Mme Gerwing déconseille de tenter de trapper les ratons laveurs soi-même. Puisque ceux-ci ont tendance à être porteurs de zoonoses, elle recommande plutôt de contacter la SPCA ou un exterminateur pour effectuer cette tâche.
Pour ce qui est des rats, l’usage de beurre d’arachide en guise d’appât dans des pièges conçus de manière à garder les animaux vivants peut être utilisé. «Il est souhaitable de les libérer assez loin pour qu’ils ne reviennent pas, mais si vous le faites trop loin, ils vont mourir à 100%.»
L’arrondissement du Plateau-Mont-Royal a recours aux services d’un exterminateur spécialisé.

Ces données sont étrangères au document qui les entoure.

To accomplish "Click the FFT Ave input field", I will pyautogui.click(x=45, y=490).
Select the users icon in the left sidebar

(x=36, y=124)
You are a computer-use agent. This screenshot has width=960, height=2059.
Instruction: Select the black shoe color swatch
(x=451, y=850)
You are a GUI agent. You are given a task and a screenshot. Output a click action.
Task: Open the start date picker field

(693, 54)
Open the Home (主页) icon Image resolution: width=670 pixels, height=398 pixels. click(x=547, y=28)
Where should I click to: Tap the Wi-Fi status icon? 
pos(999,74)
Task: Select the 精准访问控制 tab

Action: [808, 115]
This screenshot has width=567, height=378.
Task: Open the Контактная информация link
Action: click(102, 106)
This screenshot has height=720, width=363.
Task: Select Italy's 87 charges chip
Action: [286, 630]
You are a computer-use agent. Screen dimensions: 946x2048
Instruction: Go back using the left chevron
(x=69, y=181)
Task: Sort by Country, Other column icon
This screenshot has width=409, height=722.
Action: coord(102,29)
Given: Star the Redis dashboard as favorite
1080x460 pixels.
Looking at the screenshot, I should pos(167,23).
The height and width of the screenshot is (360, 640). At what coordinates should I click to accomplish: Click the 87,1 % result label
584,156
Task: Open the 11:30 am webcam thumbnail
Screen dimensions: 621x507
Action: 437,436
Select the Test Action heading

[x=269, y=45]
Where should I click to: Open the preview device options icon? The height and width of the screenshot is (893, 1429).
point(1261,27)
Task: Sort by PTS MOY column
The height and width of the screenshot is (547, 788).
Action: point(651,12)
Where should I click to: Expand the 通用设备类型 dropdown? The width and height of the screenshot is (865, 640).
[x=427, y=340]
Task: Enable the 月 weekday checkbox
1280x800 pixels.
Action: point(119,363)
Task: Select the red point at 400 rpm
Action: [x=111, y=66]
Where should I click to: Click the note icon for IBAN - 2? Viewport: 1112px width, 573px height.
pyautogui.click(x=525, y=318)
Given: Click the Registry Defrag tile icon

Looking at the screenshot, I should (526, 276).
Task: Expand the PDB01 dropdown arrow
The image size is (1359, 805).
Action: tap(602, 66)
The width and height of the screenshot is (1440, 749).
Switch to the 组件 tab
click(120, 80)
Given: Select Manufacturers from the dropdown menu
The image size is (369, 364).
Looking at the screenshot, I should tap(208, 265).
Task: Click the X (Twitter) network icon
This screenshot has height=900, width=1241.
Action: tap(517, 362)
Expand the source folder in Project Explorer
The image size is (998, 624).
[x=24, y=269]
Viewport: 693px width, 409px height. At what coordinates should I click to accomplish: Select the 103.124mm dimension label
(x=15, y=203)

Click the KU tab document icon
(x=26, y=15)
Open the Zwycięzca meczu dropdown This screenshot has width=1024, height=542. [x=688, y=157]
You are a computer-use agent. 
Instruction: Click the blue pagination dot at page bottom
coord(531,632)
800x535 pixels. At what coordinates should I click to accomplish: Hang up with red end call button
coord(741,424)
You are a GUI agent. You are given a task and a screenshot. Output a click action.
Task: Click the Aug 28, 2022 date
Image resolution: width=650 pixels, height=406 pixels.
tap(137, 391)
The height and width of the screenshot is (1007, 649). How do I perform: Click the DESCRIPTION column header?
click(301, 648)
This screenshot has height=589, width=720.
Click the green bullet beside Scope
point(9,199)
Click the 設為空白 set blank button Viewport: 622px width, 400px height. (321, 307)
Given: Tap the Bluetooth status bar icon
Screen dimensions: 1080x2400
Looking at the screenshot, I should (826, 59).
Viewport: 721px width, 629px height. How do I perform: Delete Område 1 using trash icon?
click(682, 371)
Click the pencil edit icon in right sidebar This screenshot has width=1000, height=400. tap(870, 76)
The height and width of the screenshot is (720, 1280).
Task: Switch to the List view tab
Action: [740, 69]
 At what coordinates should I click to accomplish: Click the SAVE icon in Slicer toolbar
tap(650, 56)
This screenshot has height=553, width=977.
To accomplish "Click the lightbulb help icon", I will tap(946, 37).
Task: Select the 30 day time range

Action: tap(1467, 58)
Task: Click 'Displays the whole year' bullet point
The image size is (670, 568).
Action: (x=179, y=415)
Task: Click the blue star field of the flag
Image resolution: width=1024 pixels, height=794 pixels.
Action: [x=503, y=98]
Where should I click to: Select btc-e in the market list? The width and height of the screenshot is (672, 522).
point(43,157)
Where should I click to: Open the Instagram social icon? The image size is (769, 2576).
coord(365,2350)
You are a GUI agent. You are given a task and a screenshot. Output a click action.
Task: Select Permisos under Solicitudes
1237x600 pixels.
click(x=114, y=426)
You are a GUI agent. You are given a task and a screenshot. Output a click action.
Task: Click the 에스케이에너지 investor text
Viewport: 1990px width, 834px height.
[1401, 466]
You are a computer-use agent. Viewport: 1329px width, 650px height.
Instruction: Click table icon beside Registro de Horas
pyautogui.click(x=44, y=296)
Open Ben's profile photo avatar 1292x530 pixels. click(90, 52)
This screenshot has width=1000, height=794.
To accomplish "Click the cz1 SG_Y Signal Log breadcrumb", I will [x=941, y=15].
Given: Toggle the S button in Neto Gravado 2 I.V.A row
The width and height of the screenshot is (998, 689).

Il a notamment installé des postes d’appâtage et des boîtes de rongicide dans le secteur de Milton-Parc.
Mikaela Gerwing ne perçoit toutefois pas l’usage du rongicide d’un bon œil.
«Je suis farouchement opposée au poison et aux pièges collants», déclare-t-elle, affirmant que ces méthodes correspondent à de la torture. «Les ratons laveurs et les rats sont des espèces indigènes qui, selon moi, ont le droit de vivre ici. Donc, nous devons trouver de meilleures manières de cohabiter avec eux.»
«Dans le cas d’un piège collant, [les animaux] meurent essentiellement de faim sans pouvoir bouger. Et s’il s’agit de poison, c’est une mort lente et douloureuse.»
D’autre part, «le poison ne discrimine pas selon les espèces», souligne la biologiste. Il peut donc être ingéré par d’autres animaux sauvages et de compagnie.
Et bien qu’il soit légal de distribuer du rongicide à l’intérieur d’édifices et d’égouts pour éliminer des rats, elle avise que l’empoisonnement volontaire d’un animal, comme un raton laveur par exemple, va à l’encontre du Code criminel du Canada.
Cela dit, même si Mme Gerwing se déclare défavorable à la mise à mort de rats, s’il s’agit de l’option choisie, elle recommande plutôt de les piéger et de les faire euthanasier par un vétérinaire. Sinon, les pièges à ressort classiques, qui mènent à «une mort plus rapide», sont plus acceptables que les options mentionnées plus haut, selon elle.